Mali: des vétérans de Wagner narrent leurs crimes et s'en prennent aux militaires maliens

Des vétérans de Wagner racontent leurs années au Mali. Dans un documentaire de 2h40 révélé par nos confrères de Jeune Afrique, et que RFI a pu visionner, les mercenaires reviennent sur les principales batailles menées en trois ans et demi de présence dans le pays. Ils y racontent leurs difficultés, les tensions avec leurs camarades maliens et admettent au passage des crimes de guerre. Détails.

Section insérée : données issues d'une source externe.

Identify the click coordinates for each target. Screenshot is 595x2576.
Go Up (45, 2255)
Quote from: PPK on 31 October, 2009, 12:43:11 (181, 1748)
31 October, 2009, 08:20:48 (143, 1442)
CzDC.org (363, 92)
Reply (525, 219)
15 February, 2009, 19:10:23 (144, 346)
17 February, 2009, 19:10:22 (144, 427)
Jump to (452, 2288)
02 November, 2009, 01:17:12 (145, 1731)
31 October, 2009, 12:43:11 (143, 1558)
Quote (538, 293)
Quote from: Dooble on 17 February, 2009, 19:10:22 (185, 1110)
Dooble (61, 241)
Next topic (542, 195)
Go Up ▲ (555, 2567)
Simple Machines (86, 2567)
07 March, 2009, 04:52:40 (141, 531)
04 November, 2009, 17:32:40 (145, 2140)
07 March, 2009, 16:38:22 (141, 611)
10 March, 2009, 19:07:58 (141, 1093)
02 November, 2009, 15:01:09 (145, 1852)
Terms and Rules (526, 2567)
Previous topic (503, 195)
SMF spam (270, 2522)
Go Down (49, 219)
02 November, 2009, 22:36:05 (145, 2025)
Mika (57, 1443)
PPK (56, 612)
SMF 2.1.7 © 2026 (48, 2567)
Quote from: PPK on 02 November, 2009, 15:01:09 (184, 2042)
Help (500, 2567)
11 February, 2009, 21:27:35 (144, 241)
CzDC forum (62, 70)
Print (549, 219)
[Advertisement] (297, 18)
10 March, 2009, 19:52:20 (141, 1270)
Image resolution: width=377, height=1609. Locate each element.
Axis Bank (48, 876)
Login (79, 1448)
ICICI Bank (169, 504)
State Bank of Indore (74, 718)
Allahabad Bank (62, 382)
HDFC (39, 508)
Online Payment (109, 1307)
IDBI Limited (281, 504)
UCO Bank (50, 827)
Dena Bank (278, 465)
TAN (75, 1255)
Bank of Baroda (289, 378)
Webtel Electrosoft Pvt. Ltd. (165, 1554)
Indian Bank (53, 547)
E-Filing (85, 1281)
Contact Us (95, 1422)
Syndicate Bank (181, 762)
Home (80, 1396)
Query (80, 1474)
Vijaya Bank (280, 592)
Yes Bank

C’est cagoulé, le regard souvent dissimulé par de larges lunettes noires, que neuf vétérans prennent la parole à tour de rôle. Tous ont opéré au Mali, dans les rangs de la société militaire privée Wagner.
 
Leurs témoignages, traduits par Jeune Afrique, sont entrecoupés de vidéos de propagande. On peut y voir des extraits d’interventions filmées à la première personne dans certaines localités du nord du pays. Les « musiciens » – comme il aime se faire appeler – entrent par effraction dans certaines demeures, brûlent des campements ou encore tirent à vue depuis des véhicules appartenant aux Forces armées maliennes (Fama), leurs hélicoptères et parfois même leurs avions de chasse.
 
La bataille de Tinzaouatène en juillet 2024, un tournant
Les intervenants relatent et commentent leurs faits d’armes dans le nord du Mali – région souvent surnommée Tatouïne par l’auteur de cette chaîne Télégram intitulée « Les oncles blancs en Afrique » – à Ber, à Tessalit, mais aussi à Tinzaouatène, du 25 au 27 juillet 2024, où près de 80 d’entre eux avaient été tués par les rebelles du Front de libération de l’Azawad (FLA). Un événement qui avait cristallisé les tensions entre mercenaires et Fama.
 
Un membre de Wagner se souvient des difficultés pour aller récupérer les corps de ses camarades en raison du manque de volonté du commandement malien dans le camp de Kidal, de l’intervention des autorités locales pour faire descendre la pression, ou encore de l’aide des éléments du Gatia (groupe touareg pro-gouvernemental) pour sécuriser la route jusqu’à l’endroit de la bataille.
 
Ce n’est que le 30 septembre qu’une colonne de 100 véhicules prend la route. Derrière eux, les mercenaires piègent un camion rempli de rations de maïs. « Une fois éloigné, nous avons entendu une explosion. » Une personne aurait perdu la vie. Piéger des objets civils est interdit par le droit de la guerre, pointe Jeune Afrique.
 
Le documentaire intitulé « Marche sur l’Azawad » est aussi un ramassis d’insultes des « musiciens » envers leurs homologues maliens. « Peureux », « incompétents », « voleurs » : les vétérans n’y vont pas de main morte. Ils décrivent une armée qui fuit le combat et saute sur l’occasion pour se glorifier. « Nous, on n’est pas facile à intimider », se targue l’un d’eux. « Alors, partout où nos alliés nous voyaient sur la ligne de front, ils essayaient de se rapprocher et de se mettre sous notre protection. »
 
Diffusé en juillet sur le canal Telegram réputé proche des mercenaires, le documentaire est un hommage à l’un des derniers terrains de Wagner où, d’ailleurs, son patron Evgueni Prigojine a fait sa dernière apparition avant de mourir dans le crash de son avion en août 2023. Une vidéo insérée dans le film.
 
Si, officiellement, la société militaire privée russe n’a jamais foulé le territoire malien, elle avait en réalité été appelée à la rescousse à la fin de l’année 2021, alors que Paris et Bamako étaient en plein divorce au lendemain de deux coups d’État successifs. Une nouvelle relation houleuse, à son tour rompue en juin 2025 et remplacée par les éléments de l’Africa Corps, branche africaine du ministère de la Défense russe, où l’on retrouve d’anciens membres de Wagner.